• _What is being asked_:
A bare number is the expected answer: the count of lines in the data holding "will".

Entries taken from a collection
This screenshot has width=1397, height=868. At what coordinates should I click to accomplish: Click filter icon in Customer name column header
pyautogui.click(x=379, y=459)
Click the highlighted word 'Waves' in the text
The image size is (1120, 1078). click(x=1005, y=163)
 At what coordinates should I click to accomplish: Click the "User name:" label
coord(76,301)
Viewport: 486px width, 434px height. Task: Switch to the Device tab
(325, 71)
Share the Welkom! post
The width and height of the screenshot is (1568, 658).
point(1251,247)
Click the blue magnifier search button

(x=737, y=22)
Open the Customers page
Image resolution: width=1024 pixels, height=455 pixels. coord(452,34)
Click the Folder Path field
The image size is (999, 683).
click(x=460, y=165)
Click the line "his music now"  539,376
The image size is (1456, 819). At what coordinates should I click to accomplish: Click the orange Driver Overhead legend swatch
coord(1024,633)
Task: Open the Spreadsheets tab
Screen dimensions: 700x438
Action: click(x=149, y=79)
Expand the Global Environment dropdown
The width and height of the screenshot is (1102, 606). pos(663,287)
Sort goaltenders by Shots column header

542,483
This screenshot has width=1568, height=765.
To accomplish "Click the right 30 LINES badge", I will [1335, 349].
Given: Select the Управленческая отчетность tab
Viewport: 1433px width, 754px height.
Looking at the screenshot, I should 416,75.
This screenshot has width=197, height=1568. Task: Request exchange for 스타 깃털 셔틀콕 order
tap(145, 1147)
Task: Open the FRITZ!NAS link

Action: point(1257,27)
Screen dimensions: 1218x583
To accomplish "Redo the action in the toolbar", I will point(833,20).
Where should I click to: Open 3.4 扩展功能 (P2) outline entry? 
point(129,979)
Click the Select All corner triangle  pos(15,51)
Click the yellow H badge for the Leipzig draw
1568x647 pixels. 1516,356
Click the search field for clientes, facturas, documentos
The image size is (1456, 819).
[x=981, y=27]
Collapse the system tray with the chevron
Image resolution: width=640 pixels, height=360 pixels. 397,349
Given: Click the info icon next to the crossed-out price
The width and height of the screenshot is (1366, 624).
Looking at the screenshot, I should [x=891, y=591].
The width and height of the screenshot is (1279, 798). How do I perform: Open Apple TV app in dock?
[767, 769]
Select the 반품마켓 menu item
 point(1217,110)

• _Solution to the problem_:
2